## Start Source
# Led Ufo Grow Light



## CoolGuy (Jun 4, 2008)

has anyone used this before? they say it works as well as a 400w hps/mh system but only uses 90w and it covers a 3'x3' area. 

ive been wanting to get a hps/mh system for a while but money is a little tight. but thanks to bush...i should be getting that check soon which would fit nice with getting one of these. these sound promesing but i am still a little sceptical. i tried searching the board for led's and nothing ever came up in the search.

any thoughts?

http://www.htgsupply.com/viewproduct.asp?productID=52466


----------



## The Hemp Goddess (Jun 5, 2008)

CoolGuy said:
			
		

> has anyone used this before? they say it works as well as a 400w hps/mh system but only uses 90w and it covers a 3'x3' area.
> 
> ive been wanting to get a hps/mh system for a while but money is a little tight. but thanks to bush...i should be getting that check soon which would fit nice with getting one of these. these sound promesing but i am still a little sceptical. i tried searching the board for led's and nothing ever came up in the search.
> 
> ...



I have not heard anything good about using LEDs for flowering.  It would be nice if there was a source to back up their claim that it has better growth rates than a HPS.  I think that we would all love to have a light that performed like a HPS, but at 75% less electricity consumption and far less heat, however...until I see some real grows fllowered under LEDs, I don't think I can be persuaded to part with $550.

I did a search on LEDs and had a lot of hits.  Try again.


----------



## Hick (Jun 5, 2008)

...mmm LED are improving in leaps 'n bounds, but to my knowledge, have nowhere near reached the performance of the HIDs. 
  Some "experienced" knowlegable growers have tried them. They 'suffice' for vegging, but have shown to be a miserable failure for flowering.


----------



## CoolGuy (Jun 5, 2008)

The Hemp Goddess said:
			
		

> I did a search on LEDs and had a lot of hits. Try again.


 
must be my pc 

hick, you wouldnt happen know no any particular setups these people were using...im trying to get an idea that maybe the first versions of these led lights wernt up to it where as this much higher watt will. and ya i wish their was more personal reviews on the product rather then the sames descriptions on everyone's site that sells it.


----------



## The Hemp Goddess (Jun 5, 2008)
## End Source
## Start Data entries
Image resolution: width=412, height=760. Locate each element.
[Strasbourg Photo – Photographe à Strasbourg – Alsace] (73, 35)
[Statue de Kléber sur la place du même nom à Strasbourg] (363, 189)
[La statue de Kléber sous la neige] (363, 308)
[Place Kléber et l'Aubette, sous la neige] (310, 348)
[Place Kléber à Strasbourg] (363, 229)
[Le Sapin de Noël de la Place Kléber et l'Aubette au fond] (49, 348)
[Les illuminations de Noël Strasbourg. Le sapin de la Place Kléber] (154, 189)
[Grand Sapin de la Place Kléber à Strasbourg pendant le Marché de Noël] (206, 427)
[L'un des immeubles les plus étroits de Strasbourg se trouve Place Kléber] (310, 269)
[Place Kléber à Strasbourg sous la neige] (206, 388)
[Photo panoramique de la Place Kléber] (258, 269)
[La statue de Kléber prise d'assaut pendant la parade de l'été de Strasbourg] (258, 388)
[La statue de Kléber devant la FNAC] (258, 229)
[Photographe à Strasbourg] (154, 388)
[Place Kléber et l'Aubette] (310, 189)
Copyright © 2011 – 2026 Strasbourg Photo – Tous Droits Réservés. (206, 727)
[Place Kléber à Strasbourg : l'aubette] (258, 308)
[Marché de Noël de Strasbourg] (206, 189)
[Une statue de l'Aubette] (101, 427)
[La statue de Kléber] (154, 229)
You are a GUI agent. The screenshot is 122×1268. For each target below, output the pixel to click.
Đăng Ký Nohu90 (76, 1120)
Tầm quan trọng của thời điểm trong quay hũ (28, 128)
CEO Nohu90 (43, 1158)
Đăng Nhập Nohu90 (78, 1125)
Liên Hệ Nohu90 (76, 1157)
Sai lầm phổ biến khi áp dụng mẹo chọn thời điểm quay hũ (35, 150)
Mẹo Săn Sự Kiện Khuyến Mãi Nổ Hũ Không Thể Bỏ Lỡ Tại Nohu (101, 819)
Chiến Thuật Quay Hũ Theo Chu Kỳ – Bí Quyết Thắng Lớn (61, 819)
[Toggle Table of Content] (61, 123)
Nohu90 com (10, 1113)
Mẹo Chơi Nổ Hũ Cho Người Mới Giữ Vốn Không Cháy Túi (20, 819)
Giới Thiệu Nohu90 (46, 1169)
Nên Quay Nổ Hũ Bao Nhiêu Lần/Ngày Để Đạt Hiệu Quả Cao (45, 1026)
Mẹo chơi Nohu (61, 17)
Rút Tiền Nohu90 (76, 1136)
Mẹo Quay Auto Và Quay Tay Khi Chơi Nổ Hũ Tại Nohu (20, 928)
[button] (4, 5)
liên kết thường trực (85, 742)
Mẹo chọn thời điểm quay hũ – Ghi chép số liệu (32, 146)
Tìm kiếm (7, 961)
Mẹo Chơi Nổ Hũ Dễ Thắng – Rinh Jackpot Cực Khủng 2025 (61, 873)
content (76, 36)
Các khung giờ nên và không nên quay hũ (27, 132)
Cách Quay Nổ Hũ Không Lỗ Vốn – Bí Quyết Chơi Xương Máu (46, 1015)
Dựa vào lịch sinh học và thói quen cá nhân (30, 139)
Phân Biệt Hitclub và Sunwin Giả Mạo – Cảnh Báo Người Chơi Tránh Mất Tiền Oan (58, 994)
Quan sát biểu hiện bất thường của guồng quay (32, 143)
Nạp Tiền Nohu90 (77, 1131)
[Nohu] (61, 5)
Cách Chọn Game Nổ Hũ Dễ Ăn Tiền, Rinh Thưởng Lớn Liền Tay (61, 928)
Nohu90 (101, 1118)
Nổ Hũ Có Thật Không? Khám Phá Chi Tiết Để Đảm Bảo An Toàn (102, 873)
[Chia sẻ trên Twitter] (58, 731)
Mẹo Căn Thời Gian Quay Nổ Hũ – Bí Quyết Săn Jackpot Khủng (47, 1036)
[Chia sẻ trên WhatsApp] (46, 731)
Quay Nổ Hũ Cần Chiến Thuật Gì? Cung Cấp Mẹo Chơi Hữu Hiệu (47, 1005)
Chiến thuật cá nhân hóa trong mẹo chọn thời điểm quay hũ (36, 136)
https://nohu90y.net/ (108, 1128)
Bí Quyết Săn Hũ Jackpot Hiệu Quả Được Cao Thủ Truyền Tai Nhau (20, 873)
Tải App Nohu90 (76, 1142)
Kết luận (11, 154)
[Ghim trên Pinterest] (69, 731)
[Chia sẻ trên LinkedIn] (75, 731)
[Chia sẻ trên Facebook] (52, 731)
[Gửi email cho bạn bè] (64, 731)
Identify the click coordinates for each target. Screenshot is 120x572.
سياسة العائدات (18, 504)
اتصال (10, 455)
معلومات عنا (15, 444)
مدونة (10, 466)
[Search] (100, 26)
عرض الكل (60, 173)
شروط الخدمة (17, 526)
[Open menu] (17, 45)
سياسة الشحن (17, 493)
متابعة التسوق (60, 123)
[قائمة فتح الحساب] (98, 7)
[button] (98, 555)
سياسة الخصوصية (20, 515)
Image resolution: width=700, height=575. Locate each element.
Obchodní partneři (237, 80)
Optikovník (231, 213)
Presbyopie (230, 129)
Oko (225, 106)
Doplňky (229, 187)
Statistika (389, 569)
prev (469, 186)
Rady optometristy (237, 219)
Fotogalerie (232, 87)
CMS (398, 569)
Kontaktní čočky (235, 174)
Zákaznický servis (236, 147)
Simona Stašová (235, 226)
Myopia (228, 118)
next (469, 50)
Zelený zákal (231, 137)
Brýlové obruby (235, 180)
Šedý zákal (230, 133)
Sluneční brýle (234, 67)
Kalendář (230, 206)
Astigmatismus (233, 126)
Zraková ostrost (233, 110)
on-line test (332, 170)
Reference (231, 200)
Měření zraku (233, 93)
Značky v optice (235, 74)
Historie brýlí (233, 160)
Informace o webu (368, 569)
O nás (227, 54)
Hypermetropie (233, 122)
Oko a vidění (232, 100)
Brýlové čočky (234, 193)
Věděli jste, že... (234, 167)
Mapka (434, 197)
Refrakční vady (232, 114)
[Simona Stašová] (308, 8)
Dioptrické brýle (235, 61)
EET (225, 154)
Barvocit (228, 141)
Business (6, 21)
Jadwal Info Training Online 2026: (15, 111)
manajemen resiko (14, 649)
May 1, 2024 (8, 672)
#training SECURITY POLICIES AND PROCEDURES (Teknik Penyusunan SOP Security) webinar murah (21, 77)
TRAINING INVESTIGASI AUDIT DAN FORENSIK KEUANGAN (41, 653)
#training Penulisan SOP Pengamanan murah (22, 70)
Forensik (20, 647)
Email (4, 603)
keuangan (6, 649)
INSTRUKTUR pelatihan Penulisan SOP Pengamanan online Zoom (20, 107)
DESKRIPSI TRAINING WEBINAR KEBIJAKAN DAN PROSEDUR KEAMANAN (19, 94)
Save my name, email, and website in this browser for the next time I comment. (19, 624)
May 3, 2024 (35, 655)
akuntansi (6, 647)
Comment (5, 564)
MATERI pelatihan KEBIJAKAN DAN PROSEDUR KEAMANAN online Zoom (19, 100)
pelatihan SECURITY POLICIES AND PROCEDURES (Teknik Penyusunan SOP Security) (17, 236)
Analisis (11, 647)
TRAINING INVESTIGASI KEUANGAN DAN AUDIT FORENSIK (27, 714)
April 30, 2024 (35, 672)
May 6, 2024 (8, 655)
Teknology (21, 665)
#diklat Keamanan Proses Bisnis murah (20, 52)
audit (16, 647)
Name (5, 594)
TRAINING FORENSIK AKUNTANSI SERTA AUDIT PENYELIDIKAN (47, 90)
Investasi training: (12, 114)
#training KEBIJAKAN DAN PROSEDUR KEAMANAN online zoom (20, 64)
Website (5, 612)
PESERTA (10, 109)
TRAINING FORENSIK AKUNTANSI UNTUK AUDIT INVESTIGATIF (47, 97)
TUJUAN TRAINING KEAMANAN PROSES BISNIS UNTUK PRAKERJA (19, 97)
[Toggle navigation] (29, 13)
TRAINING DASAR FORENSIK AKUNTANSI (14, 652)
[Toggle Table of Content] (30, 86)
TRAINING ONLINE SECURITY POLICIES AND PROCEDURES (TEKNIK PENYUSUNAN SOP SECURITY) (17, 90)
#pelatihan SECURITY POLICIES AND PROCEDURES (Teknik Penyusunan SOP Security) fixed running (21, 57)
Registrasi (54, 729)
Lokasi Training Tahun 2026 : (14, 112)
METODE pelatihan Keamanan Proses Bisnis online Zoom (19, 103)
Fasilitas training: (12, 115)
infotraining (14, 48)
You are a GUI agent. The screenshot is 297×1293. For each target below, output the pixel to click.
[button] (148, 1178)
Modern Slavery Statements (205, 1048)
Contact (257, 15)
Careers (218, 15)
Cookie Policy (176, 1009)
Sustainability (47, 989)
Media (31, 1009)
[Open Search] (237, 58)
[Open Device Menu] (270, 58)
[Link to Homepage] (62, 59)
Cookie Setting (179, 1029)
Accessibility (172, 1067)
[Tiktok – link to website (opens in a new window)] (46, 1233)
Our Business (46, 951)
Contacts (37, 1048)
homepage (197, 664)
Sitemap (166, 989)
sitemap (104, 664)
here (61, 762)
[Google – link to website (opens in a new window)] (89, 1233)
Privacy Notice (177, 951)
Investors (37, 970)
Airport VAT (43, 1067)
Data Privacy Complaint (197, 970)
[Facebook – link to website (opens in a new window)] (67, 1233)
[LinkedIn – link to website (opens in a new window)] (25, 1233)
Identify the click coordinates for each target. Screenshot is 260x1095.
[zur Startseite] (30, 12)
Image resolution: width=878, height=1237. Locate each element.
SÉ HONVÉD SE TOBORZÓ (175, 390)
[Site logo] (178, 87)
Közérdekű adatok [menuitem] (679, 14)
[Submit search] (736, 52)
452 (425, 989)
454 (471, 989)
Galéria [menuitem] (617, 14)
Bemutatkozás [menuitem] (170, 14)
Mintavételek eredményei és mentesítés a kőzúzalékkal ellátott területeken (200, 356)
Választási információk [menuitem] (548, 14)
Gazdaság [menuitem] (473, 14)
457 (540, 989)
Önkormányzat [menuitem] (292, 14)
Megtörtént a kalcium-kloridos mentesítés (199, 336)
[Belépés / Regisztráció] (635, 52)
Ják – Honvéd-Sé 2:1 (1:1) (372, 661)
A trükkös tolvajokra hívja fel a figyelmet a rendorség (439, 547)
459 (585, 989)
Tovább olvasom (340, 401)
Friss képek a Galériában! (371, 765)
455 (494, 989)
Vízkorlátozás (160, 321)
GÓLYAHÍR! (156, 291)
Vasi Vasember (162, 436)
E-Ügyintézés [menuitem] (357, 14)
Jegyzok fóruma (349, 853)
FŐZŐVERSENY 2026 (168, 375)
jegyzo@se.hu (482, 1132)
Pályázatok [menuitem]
## End Data entries
To be done -
**A.** Print the part of the LED grow light thread between "must be my pc" and "that sells it.", inclusive.
**B.** In the LED grow light thread, how many watts does CoolGuy say the light uses?

Solutions to each task -
**A.**
must be my pc 

hick, you wouldnt happen know no any particular setups these people were using...im trying to get an idea that maybe the first versions of these led lights wernt up to it where as this much higher watt will. and ya i wish their was more personal reviews on the product rather then the sames descriptions on everyone's site that sells it.

**B.** Only 90 watts.